Objective:
Copy the material below, everything from the line containing "Where should I" down to the very end, swapping "Screen dimensions" for "Display size" and changing nothing else. Leave the pictures out of your copy.

>> Begin Extracted entries

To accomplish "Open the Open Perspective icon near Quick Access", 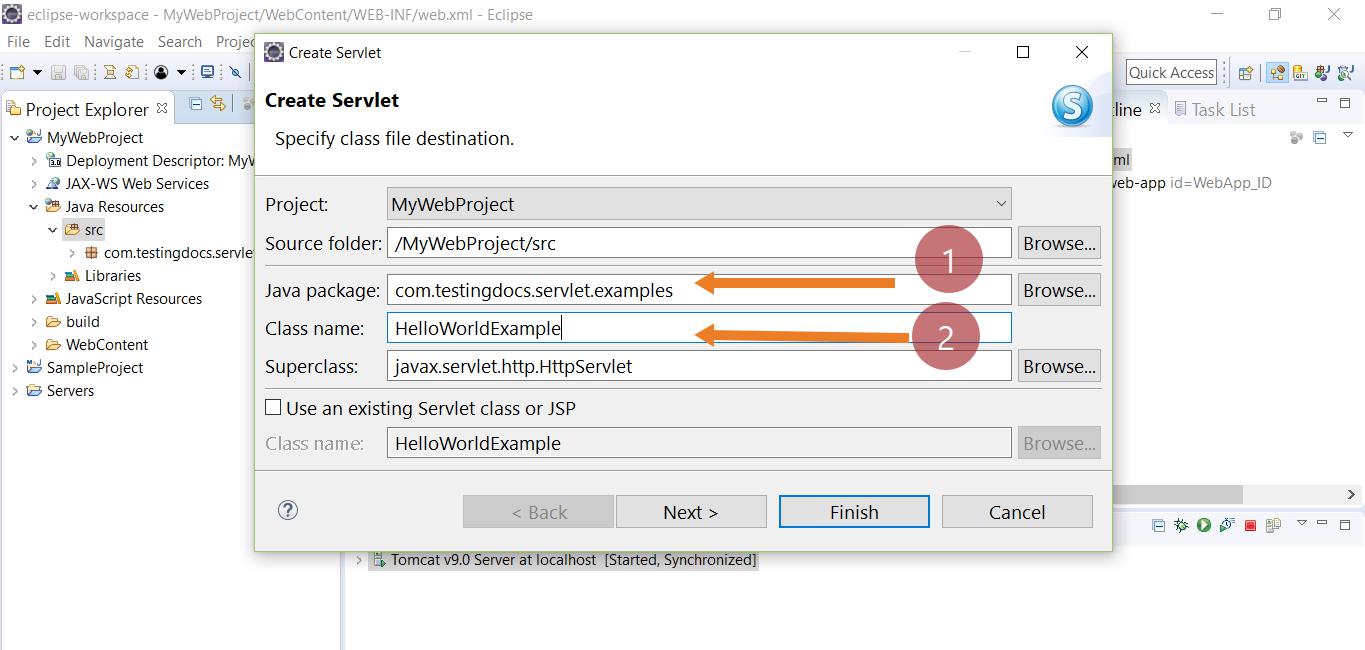I will tap(1245, 74).
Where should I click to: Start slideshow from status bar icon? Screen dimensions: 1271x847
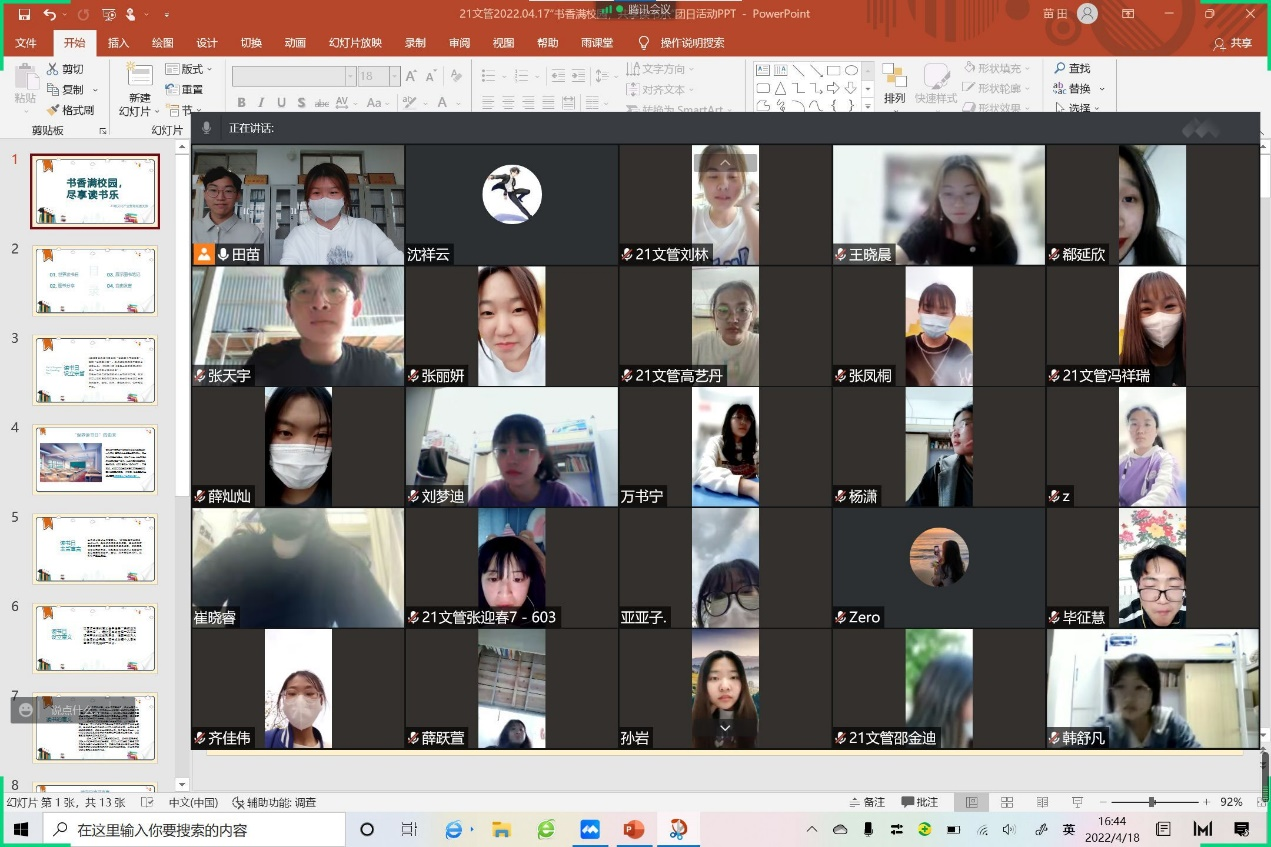(1076, 802)
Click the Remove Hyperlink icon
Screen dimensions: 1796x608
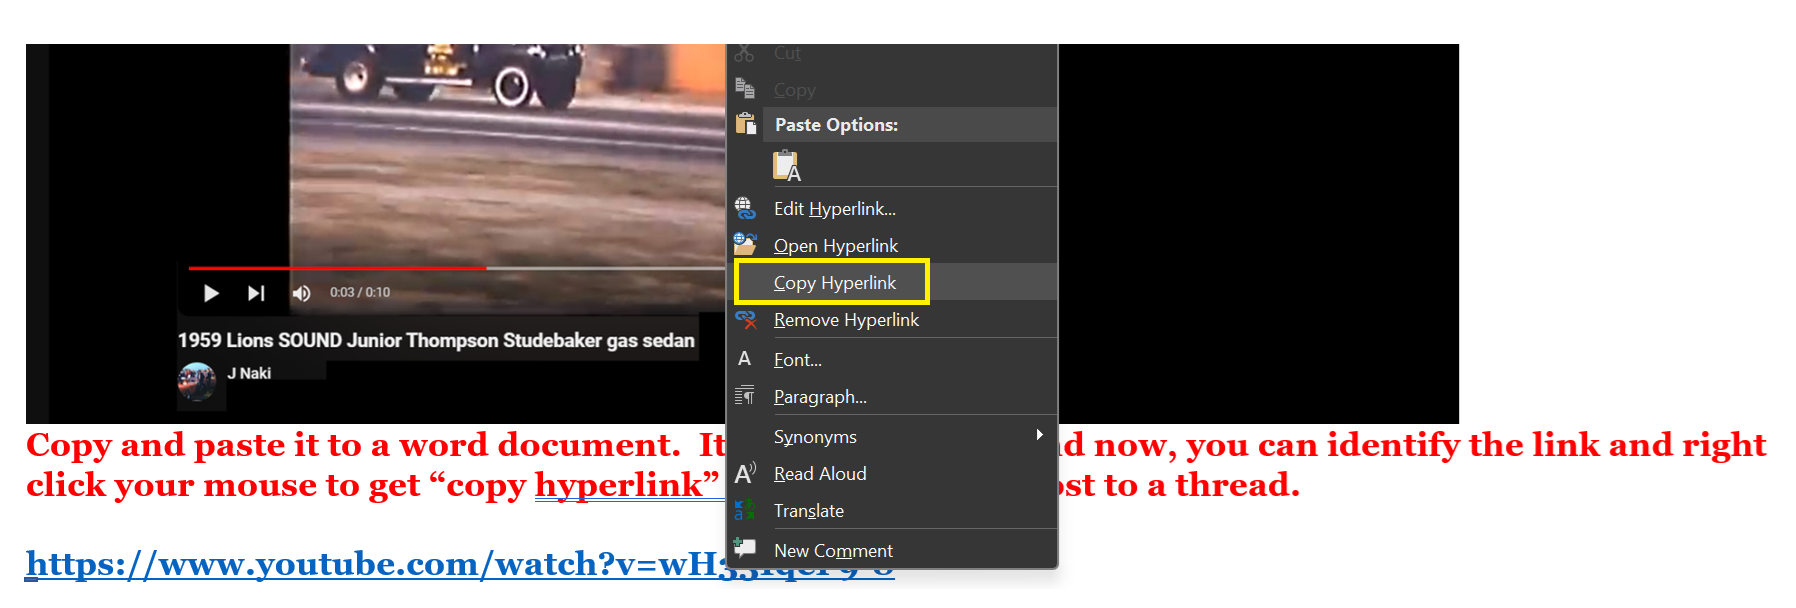tap(745, 320)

>> End Extracted entries

Answer for this exercise:
Where should I click to: Start slideshow from status bar icon? Display size: 1271x847
(1076, 802)
Click the Remove Hyperlink icon
Display size: 1796x608
tap(745, 320)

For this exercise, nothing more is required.